- [Exercise] All entries below are to be copied precisely as they appear.

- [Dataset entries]

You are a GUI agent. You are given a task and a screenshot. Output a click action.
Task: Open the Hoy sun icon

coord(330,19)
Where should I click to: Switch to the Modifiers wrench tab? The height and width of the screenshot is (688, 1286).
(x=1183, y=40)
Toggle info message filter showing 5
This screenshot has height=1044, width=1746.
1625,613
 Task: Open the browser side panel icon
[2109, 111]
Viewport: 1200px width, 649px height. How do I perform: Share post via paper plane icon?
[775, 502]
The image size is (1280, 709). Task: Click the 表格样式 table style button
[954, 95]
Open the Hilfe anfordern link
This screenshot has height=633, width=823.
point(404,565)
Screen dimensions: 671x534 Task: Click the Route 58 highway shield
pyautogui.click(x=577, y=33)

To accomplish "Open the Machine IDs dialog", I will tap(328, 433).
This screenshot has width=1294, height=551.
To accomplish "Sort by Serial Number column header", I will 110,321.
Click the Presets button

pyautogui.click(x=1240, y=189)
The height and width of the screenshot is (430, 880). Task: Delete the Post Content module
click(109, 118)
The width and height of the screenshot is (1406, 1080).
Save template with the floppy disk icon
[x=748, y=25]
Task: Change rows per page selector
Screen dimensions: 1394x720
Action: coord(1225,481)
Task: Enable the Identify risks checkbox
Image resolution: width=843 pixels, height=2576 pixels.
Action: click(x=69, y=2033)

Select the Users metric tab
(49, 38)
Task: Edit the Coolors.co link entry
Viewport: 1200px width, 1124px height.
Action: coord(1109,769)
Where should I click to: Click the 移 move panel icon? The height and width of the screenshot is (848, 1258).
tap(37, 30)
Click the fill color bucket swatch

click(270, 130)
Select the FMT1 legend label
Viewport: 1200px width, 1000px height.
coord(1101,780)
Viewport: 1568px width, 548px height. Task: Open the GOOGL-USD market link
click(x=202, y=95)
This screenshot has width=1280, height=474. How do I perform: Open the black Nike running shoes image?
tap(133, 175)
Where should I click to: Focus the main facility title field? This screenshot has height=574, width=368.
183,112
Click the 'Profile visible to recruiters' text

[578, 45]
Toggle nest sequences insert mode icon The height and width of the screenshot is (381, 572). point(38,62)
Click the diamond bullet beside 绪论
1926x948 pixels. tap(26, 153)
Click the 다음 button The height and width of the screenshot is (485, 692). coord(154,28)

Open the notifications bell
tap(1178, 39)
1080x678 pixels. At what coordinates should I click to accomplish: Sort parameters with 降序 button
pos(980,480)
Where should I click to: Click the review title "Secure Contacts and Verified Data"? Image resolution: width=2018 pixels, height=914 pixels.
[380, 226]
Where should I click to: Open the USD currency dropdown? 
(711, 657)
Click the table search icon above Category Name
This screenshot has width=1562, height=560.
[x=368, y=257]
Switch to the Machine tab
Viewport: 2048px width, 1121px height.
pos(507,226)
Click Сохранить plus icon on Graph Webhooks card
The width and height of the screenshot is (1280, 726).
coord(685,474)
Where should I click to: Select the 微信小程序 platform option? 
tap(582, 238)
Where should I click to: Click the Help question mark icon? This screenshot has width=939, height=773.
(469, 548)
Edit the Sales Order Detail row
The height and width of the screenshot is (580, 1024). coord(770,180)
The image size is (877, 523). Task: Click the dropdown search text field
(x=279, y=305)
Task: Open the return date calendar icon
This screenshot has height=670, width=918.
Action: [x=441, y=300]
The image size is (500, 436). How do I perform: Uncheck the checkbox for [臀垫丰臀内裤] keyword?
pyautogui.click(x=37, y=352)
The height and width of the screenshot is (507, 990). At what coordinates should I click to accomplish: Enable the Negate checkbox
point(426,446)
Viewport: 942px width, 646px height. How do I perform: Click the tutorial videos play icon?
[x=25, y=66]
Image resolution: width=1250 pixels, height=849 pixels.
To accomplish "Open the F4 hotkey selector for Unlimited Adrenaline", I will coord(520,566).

- [Result of the task]
You are a GUI agent. You are given a task and a screenshot. Output a click action.
Task: Open the Hoy sun icon

coord(330,19)
Where should I click to: Switch to the Modifiers wrench tab? The height and width of the screenshot is (688, 1286).
(x=1183, y=40)
Toggle info message filter showing 5
This screenshot has height=1044, width=1746.
1625,613
 Task: Open the browser side panel icon
[2109, 111]
Viewport: 1200px width, 649px height. How do I perform: Share post via paper plane icon?
[775, 502]
The image size is (1280, 709). Task: Click the 表格样式 table style button
[954, 95]
Open the Hilfe anfordern link
This screenshot has height=633, width=823.
point(404,565)
Screen dimensions: 671x534 Task: Click the Route 58 highway shield
pyautogui.click(x=577, y=33)

To accomplish "Open the Machine IDs dialog", I will tap(328, 433).
This screenshot has width=1294, height=551.
To accomplish "Sort by Serial Number column header", I will 110,321.
Click the Presets button

pyautogui.click(x=1240, y=189)
The height and width of the screenshot is (430, 880). Task: Delete the Post Content module
click(109, 118)
The width and height of the screenshot is (1406, 1080).
Save template with the floppy disk icon
[x=748, y=25]
Task: Change rows per page selector
Screen dimensions: 1394x720
Action: coord(1225,481)
Task: Enable the Identify risks checkbox
Image resolution: width=843 pixels, height=2576 pixels.
Action: click(x=69, y=2033)

Select the Users metric tab
(49, 38)
Task: Edit the Coolors.co link entry
Viewport: 1200px width, 1124px height.
Action: coord(1109,769)
Where should I click to: Click the 移 move panel icon? The height and width of the screenshot is (848, 1258).
tap(37, 30)
Click the fill color bucket swatch

click(270, 130)
Select the FMT1 legend label
Viewport: 1200px width, 1000px height.
coord(1101,780)
Viewport: 1568px width, 548px height. Task: Open the GOOGL-USD market link
click(x=202, y=95)
This screenshot has width=1280, height=474. How do I perform: Open the black Nike running shoes image?
tap(133, 175)
Where should I click to: Focus the main facility title field? This screenshot has height=574, width=368.
183,112
Click the 'Profile visible to recruiters' text

[578, 45]
Toggle nest sequences insert mode icon The height and width of the screenshot is (381, 572). point(38,62)
Click the diamond bullet beside 绪论
1926x948 pixels. tap(26, 153)
Click the 다음 button The height and width of the screenshot is (485, 692). coord(154,28)

Open the notifications bell
tap(1178, 39)
1080x678 pixels. At what coordinates should I click to accomplish: Sort parameters with 降序 button
pos(980,480)
Where should I click to: Click the review title "Secure Contacts and Verified Data"? Image resolution: width=2018 pixels, height=914 pixels.
[380, 226]
Where should I click to: Open the USD currency dropdown? 
(711, 657)
Click the table search icon above Category Name
This screenshot has width=1562, height=560.
[x=368, y=257]
Switch to the Machine tab
Viewport: 2048px width, 1121px height.
pos(507,226)
Click Сохранить plus icon on Graph Webhooks card
The width and height of the screenshot is (1280, 726).
coord(685,474)
Where should I click to: Select the 微信小程序 platform option? 
tap(582, 238)
Where should I click to: Click the Help question mark icon? This screenshot has width=939, height=773.
(469, 548)
Edit the Sales Order Detail row
The height and width of the screenshot is (580, 1024). coord(770,180)
The image size is (877, 523). Task: Click the dropdown search text field
(x=279, y=305)
Task: Open the return date calendar icon
This screenshot has height=670, width=918.
Action: [x=441, y=300]
The image size is (500, 436). How do I perform: Uncheck the checkbox for [臀垫丰臀内裤] keyword?
pyautogui.click(x=37, y=352)
The height and width of the screenshot is (507, 990). At what coordinates should I click to accomplish: Enable the Negate checkbox
point(426,446)
Viewport: 942px width, 646px height. How do I perform: Click the tutorial videos play icon?
[x=25, y=66]
Image resolution: width=1250 pixels, height=849 pixels.
To accomplish "Open the F4 hotkey selector for Unlimited Adrenaline", I will coord(520,566).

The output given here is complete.